If you had asked me three weeks ago how one might go about creating a federated search interface that could intelligently combine the results from academic and public libraries, I would have shrugged. If you had then asked how one might go about integrating search results from other sources, such as online journal indexes, weblogs, Amazon.com and Google I might have laughed. But if you had waited another week and asked I would have pointed you to this.
Joshua Ferraro from LibLime and Koha and I have been talking on and off in the #code4lib IRC channel over the last few months about ways that our respective Open Source ILSs could interoperate. One of the first and most obvious areas we wanted to target was searching. Specifically, how could two different ILSs provide a common search interface such that the results from each could be used at the same time. We saw this as a way not only for patrons of each library to have access to more resources, but as a way to strengthen both of our respective projects by learning from each others design decisions.
The discussion had come up perhaps four or five times and we had tossed some general ideas around, but we hadn’t really started down the road to creating any working prototypes. Then, about two weeks ago, Ross Singer from Georgia Tech jumped in. One of us said something about Amazon.com’s A9 search engine and the underlying technology, OpenSearch. Ross mentioned that he had created an OpenSearch interface for the GIL Universal Catalog and said that it only took him about 30 minutes of work once he got his head around OpenSearch. Well, Joshua and I, as public library developers, couldn’t let ourselves get shown up by some academic library developer! (Just kidding, Ross ;-)) Long story short, by the next morning Joshua and I both had our respective catalogs set up as search targets at A9.

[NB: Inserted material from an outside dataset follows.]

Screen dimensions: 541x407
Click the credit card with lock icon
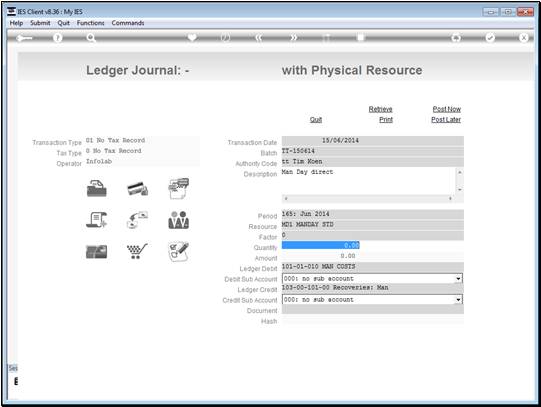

But I wanted more. Not being satisfied with simply allowing anyone to find resources in the PINES catalog using a standard interface, I set out to define a way for any OpenSearch source to integrate it’s results with any other OpenSearch source.
A9’s implementation of OpenSearch is great for displaying multiple sources side by side, but you can’t integrate the results. The problem is that there isn’t a good way to decide the relative order of the results from multiple sources. There needs to be some normalized rank sent with the result list in order to intermingle the result items. So I decided to do to OpenSearch what OpenSearch did to RSS 2.0. I added an extension that allows a source to assign a rank to each item in the result set that represents the relevance of the item to the search terms on a scale of 0 to 100, with 100 being the best. Since this percent relevance is measured against the user’s search terms, and all OpenSearch sources get the same search terms, the rank ends up being an indirect relationship between the results from all of the OpenSearch sources that support this extension. The portal then sorts the results as they come in and the items naturally fall into the correct order.
I got this extension working for the PINES Evergreen demo and then asked Ross and Joshua to add support for ranking to their OpenSearch interfaces. Ross’s source was a particularly natural target for this proof of concept portal, since there has been talk of creating a federated search interface that covers both academic and public libraries in Georgia. He had no problem getting ranking working, though his catalog doesn’t support true result ranking at the moment. We decided that simply assigning a rank from 0 to 100 would be a good start, and it turns out that it’s not a bad way to fake ranking on sources that cannot naturally provide it. Joshua is working on getting ranking information working for his catalog as well.
So, that’s where we are right now. Joshua had no trouble getting a version of the portal going as well, and all of this took about three days. To me, the amazing thing about all of this is that the demo portal at gapines.org shows just the very tip of the iceberg.
We’ve started talking about integrating automatic ILL by putting a link in each of the result items that starts an NCIP transaction.
Another issue we’ve been working on is what it would mean to integrate Web search results into the ILS search results. Or for that matter what would it mean to integrate online journal search results, which are generally unavailable unless one is logged into a service with a subscription to the target journals. For now the best we can do is defer to established methods and simply add an extra results column for each unranked source, the way that A9 does. In the future we’ll be working on a way to integrate results from different types of sources in an intelligent way. One idea I’ve been mulling over is to have each source define a service level and allow each portal to group results from similar service levels together.
The other major issue that isn’t handled in the current demo portal is targeted searching — that is, searching by title, author or subject instead of simply by keyword. Ross gives a good overview of the problem, and the beginnings of a solution, in a recent blog entry. Building on his initial ideas, each source that supports targeted searches could provide information about how to ask questions in the right format. For example, Ross’s OpenSearch source supports CQL, and it should tell the portal as much in it’s OpenSearch Description Document. The portal would then be responsible for providing an advanced or targeted search interface to the user, and then sending the search request to each source using the correct format. Ross’ source would get a CQL query, and Amazon.com, which does not support CQL, would get a standard keyword search string.
Of course all of this is something for the future, not to mention a bit outside the scope of the Evergreen project proper. Even so, it’s only taken us about a week to get this far. With some luck we’ll be able to find time for some of these new questions in the near future. Because of this experiment I am certain of one thing, though: there is no good reason that libraries, and especially ILS vendors, can’t play nicely with each other and with the wider Web. It is in our patrons best interest, and more to the point it’s what they expect from us. I’m just glad to have found my way to a community that feels the same.